🤖 AI Summary
This work addresses the economic deployment decision problem for operator-managed reconfigurable intelligent surfaces (RIS) co-deployed with base stations (BSs). Method: We develop a stochastic geometric model integrating total cost of ownership (TCO) and spectral efficiency–based return on investment (RoI), pioneering the fusion of stochastic geometry with techno-economic analysis. A marginal RoI analytical framework is proposed, derived from the ergodic rate integral expression and quantifying marginal gains via sensitivity analysis of node density using partial derivatives. Results: In two canonical scenarios—coverage hole mitigation and throughput enhancement—RIS-assisted deployment yields 18–32% higher system-level economic benefit compared to BS densification alone.

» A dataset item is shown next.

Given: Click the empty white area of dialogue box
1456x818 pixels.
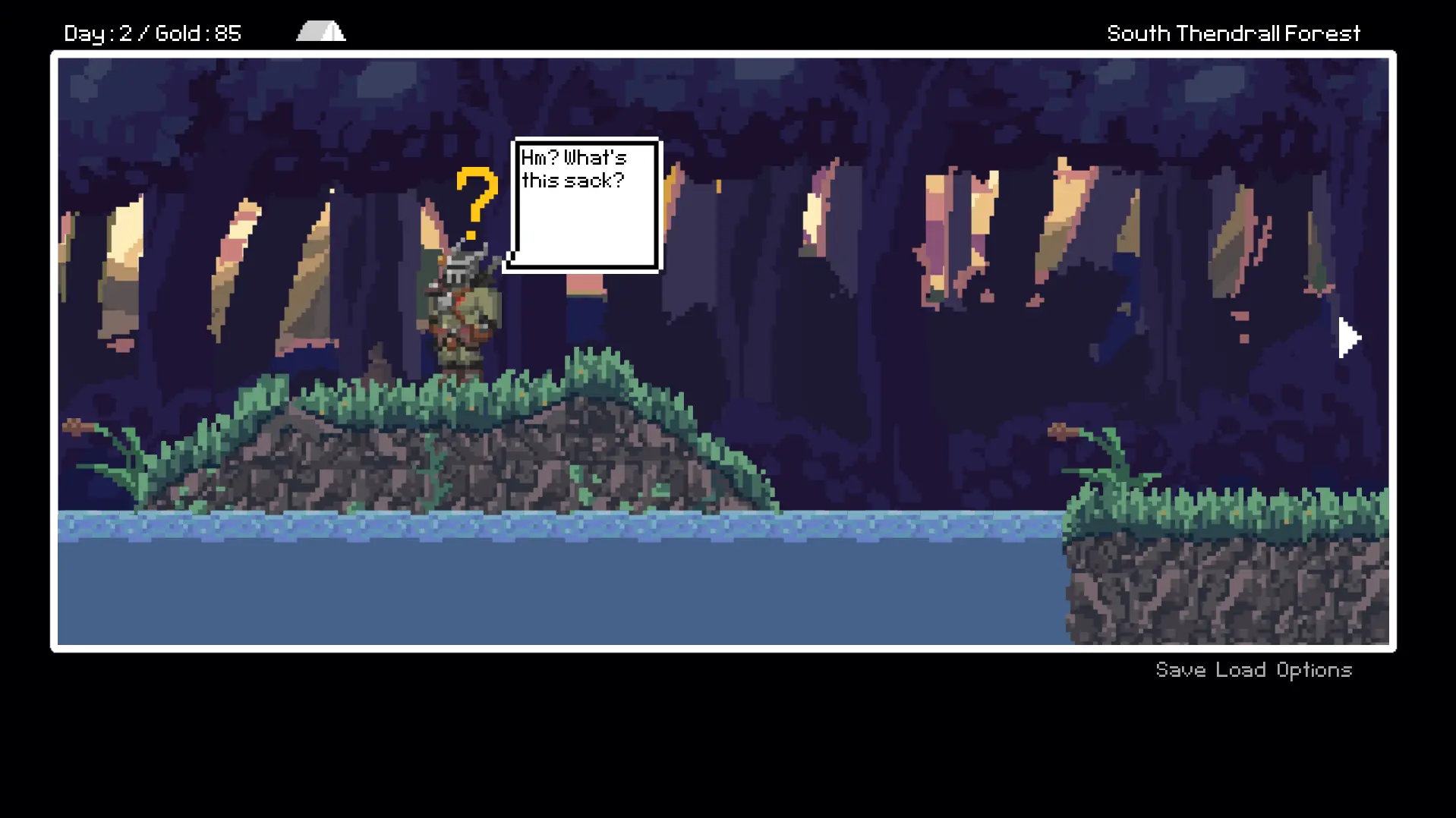Looking at the screenshot, I should 585,228.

The model precisely identifies economic break-even points and optimal RIS-to-BS deployment ratios, providing quantifiable, dynamic investment guidance for large-scale RIS rollout in 6G networks.
📝 Abstract
Reconfigurable intelligent surfaces (RISs) are a promising technology for enhancing cellular network performance and yielding additional value to network operators. This paper proposes a techno-economic analysis of RIS-assisted cellular networks to guide operators in deciding between deploying additional RISs or base stations (BS). We assume a relative cost model that considers the total cost of ownership (TCO) of deploying additional nodes, either BSs or RISs. We assume a return on investment (RoI) that is proportional to the system's spectral efficiency. The latter is evaluated based on a stochastic geometry model that gives an integral formula for the ergodic rate in cellular networks equipped with RISs. The marginal RoI for any investment strategy is determined by the partial derivative of this integral expression with respect to node densities. We investigate two case studies: throughput enhancement and coverage hole mitigation. These examples demonstrate how operators could determine the optimal investment strategy in scenarios defined by the current densities of BSs and RISs, and their relative costs. Numerical results illustrate the evolution of ergodic rates based on the proposed investment strategy, demonstrating the investment decision-making process while considering technological and economic factors. This work quantitatively demonstrates that strategically investing in RISs can offer better system-level benefits than solely investing in BS densification.